ABOUT THIS EXERCISE.
Your job with the data below: print everything from the line that holds "Where should I click to: Click the Add" down to the line that holds "You are a computer-use agent. The", ends included, exactly, and nothing else.

Start of ENTRIES PROVIDED

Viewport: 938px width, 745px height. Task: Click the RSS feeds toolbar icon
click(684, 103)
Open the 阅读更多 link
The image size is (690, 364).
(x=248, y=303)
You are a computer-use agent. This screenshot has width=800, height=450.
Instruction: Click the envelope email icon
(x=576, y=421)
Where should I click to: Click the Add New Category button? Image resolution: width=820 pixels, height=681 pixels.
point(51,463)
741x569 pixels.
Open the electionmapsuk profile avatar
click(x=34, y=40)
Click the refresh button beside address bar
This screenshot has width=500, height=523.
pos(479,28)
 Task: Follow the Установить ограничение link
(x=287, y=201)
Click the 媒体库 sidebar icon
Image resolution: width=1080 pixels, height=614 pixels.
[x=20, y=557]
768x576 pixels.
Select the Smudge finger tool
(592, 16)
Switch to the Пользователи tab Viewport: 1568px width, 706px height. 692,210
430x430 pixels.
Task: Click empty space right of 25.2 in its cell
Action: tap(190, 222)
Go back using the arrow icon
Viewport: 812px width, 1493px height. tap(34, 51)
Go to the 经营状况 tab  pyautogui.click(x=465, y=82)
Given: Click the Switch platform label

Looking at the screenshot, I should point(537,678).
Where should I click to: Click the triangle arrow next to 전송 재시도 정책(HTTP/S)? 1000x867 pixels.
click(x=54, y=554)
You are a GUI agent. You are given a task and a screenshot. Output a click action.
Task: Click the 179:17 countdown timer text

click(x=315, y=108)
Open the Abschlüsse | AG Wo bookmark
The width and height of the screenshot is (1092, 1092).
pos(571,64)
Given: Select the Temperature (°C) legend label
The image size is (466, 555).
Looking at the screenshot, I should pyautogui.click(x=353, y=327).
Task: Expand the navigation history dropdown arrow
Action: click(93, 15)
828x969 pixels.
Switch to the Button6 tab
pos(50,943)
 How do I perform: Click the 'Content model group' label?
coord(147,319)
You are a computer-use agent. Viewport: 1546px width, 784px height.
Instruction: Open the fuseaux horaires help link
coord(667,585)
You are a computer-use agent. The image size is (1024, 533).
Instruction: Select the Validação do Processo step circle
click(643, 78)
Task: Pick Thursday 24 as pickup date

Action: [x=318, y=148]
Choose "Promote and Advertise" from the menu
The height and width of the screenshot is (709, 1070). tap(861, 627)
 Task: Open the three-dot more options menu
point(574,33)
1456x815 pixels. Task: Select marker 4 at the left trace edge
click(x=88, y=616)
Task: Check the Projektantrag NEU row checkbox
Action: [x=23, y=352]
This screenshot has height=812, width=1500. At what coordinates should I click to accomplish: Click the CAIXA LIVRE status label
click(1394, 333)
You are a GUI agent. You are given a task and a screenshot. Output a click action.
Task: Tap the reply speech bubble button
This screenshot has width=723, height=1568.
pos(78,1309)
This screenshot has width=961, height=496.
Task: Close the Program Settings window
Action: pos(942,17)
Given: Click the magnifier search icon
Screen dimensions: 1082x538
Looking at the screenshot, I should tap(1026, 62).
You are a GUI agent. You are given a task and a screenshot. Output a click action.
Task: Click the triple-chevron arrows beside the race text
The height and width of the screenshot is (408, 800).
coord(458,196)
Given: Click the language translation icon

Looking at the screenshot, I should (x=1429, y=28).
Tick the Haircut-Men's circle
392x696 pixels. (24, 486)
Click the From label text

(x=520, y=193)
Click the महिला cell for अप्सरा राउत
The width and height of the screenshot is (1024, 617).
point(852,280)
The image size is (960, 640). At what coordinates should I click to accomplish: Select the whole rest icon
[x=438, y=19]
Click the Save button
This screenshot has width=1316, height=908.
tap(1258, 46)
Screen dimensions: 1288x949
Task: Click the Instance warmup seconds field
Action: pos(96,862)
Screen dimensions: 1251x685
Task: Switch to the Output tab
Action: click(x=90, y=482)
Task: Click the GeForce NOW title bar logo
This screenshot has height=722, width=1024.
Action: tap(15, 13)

End of ENTRIES PROVIDED

COMPLETED EXERCISE.
Where should I click to: Click the Add New Category button? Image resolution: width=820 pixels, height=681 pixels.
point(51,463)
741x569 pixels.
Open the electionmapsuk profile avatar
click(x=34, y=40)
Click the refresh button beside address bar
This screenshot has width=500, height=523.
pos(479,28)
 Task: Follow the Установить ограничение link
(x=287, y=201)
Click the 媒体库 sidebar icon
Image resolution: width=1080 pixels, height=614 pixels.
[x=20, y=557]
768x576 pixels.
Select the Smudge finger tool
(592, 16)
Switch to the Пользователи tab Viewport: 1568px width, 706px height. 692,210
430x430 pixels.
Task: Click empty space right of 25.2 in its cell
Action: tap(190, 222)
Go back using the arrow icon
Viewport: 812px width, 1493px height. tap(34, 51)
Go to the 经营状况 tab  pyautogui.click(x=465, y=82)
Given: Click the Switch platform label

Looking at the screenshot, I should point(537,678).
Where should I click to: Click the triangle arrow next to 전송 재시도 정책(HTTP/S)? 1000x867 pixels.
click(x=54, y=554)
You are a GUI agent. You are given a task and a screenshot. Output a click action.
Task: Click the 179:17 countdown timer text

click(x=315, y=108)
Open the Abschlüsse | AG Wo bookmark
The width and height of the screenshot is (1092, 1092).
pos(571,64)
Given: Select the Temperature (°C) legend label
The image size is (466, 555).
Looking at the screenshot, I should pyautogui.click(x=353, y=327).
Task: Expand the navigation history dropdown arrow
Action: click(93, 15)
828x969 pixels.
Switch to the Button6 tab
pos(50,943)
 How do I perform: Click the 'Content model group' label?
coord(147,319)
You are a computer-use agent. Viewport: 1546px width, 784px height.
Instruction: Open the fuseaux horaires help link
coord(667,585)
You are a computer-use agent. The image size is (1024, 533).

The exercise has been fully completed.